GIVEN PROBLEM: Rename "indicator" to "marker" throughout the material below and keep every other part unchanged.

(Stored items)
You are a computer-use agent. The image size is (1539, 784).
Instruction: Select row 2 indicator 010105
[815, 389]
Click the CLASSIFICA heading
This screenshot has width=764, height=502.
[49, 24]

SOLUTION TO THIS TASK:
You are a computer-use agent. The image size is (1539, 784).
Instruction: Select row 2 marker 010105
[815, 389]
Click the CLASSIFICA heading
This screenshot has width=764, height=502.
[49, 24]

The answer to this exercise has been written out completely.